Twilight is creeping on. The snow takes on a blue tint that I have always thought looked holy. It's the blue of the robes of the saints rendered in glass when the light hits the church windows just right. It's the sacred violet of my most gorgeous and eerie dreams that settle deep in memory decades after they were first conjured.

I stand before a wall of windows in my house on a hill in the city. The steepest part of the street, abandoned by sensible drivers and cautious pedestrians, is crowded now with scores of excited kids. They pull sleds and and snowboards and brightly colored plastic saucers that were all but forgotten in the rafters of garages or the musty damp corners of basements until earlier in the day when snow gear was scrounged up and dusted off and set teetering at the top the hill, a hill that looks higher now and much more daring.

They swoosh down. Run up. Then down again. They have been at it since the first "all schools closed" announcement. And they are at it still as the sky fades to a haunting blue velvet and the streetlights glow steadily brighter illuminating snow, feathery light, as it drifts slowly down to settle on the bare limbs of trees and the slant of street and clusters of people

Joyful is one of those words that sounds antiquated and affected, like “merry” or “glorious,” yet remains the best descriptive of the noise that comes from the mouths of those snow-covered creatures of the hill. No words can be deciphered, only squeals and screams from the girls, and voice cracking, attention grabbing shouts of bravado from the teenage boys who speed down the hill far too fast for mothers to look, too fast for teenage girls not to.

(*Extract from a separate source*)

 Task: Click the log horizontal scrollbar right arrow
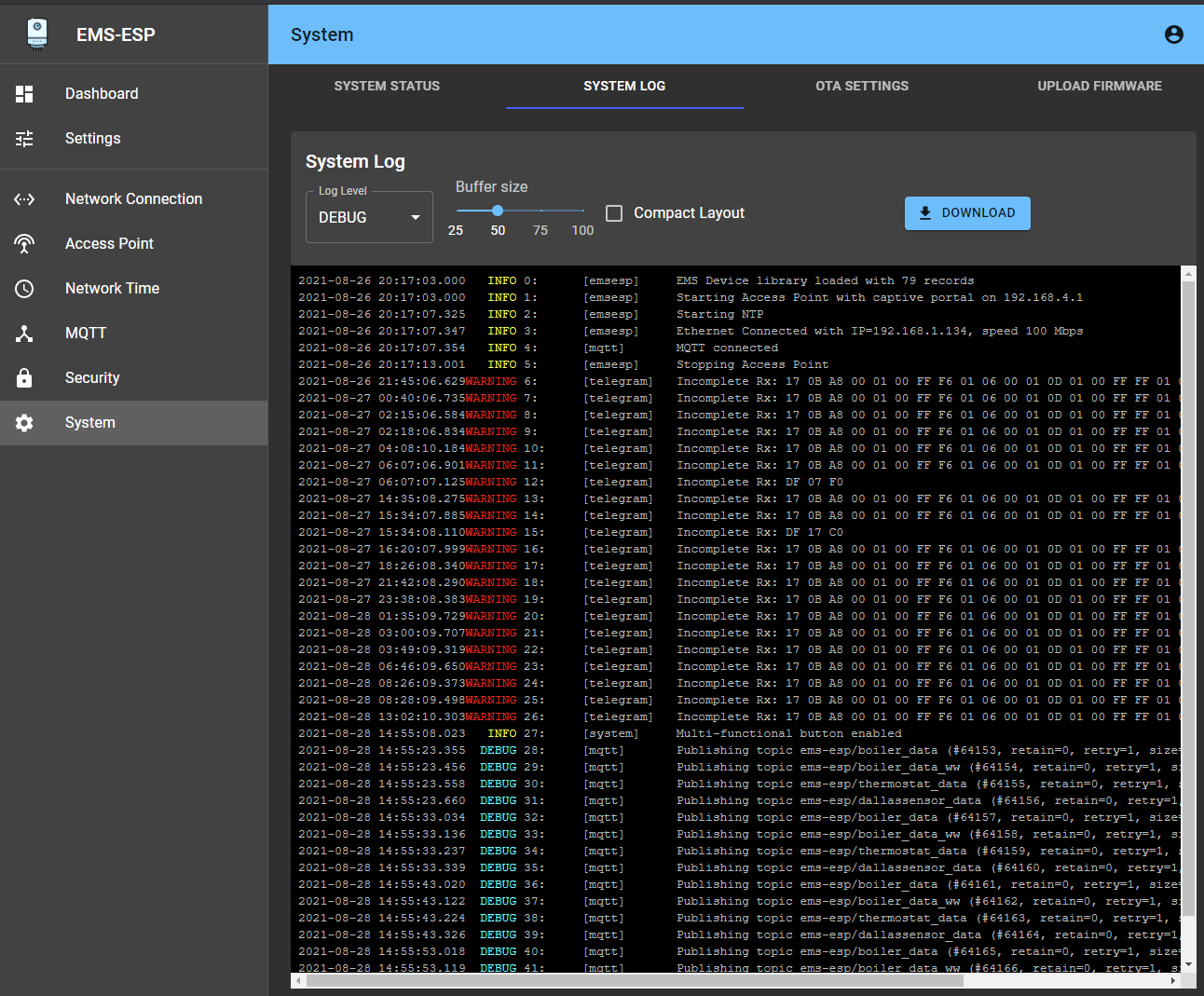(x=1173, y=981)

The bloom of youth is as infatuated with life and love as it has always been. They eat the air. They stomp the earth flat. They crush time into brilliant diamonds that catch the light but cannot last. They remain new, confused and confusing. Boys try to shove snow down the collars of girls jackets. Girls try to run away. But not too hard. They get cold and wet and complain but stay.

They tolerate the younger kids, but barely. Those littler ones, fearless and slightly stupid to the ways of the world and gravity, jump on plastic disks set spinning wildly downhill. They tumble off, roughly, and muffle thud into snow banks. They barely miss the bumpers of parked cars and laugh it of as though they have forgotten, or maybe not yet fully realized, that they are not cartoon characters who can take anvils to the head with only dancing stars to contend with, but flesh and blood that hurts and bleeds. There may be stitches in their futures, some broken bones. And, for some, fates far worse. But on this night of snow and laughter they escape the random cruelty of chance, their futures remain swaddled in a quilted distance, memories yet to be made.

Dogs bark. They yip and nip. They run the hill up and down following the kids they know, chasing those they don't. The boots, the cold, this white stuff falling strange from the sky covers all the good smells but still tails wag.

The calico cats stay indoors cozy by the fire or, more often, curled up beside the furnace vents that blow heat and dust.

Mittens are lost.

Someone finds a red one, wooly and nubby knit with a hole in one thumb, and slips it over a ski pole stuck in a pile of snow. It looks as if it is waving. It looks as if it is giving the world a thumbs-up. More snow in the forecast!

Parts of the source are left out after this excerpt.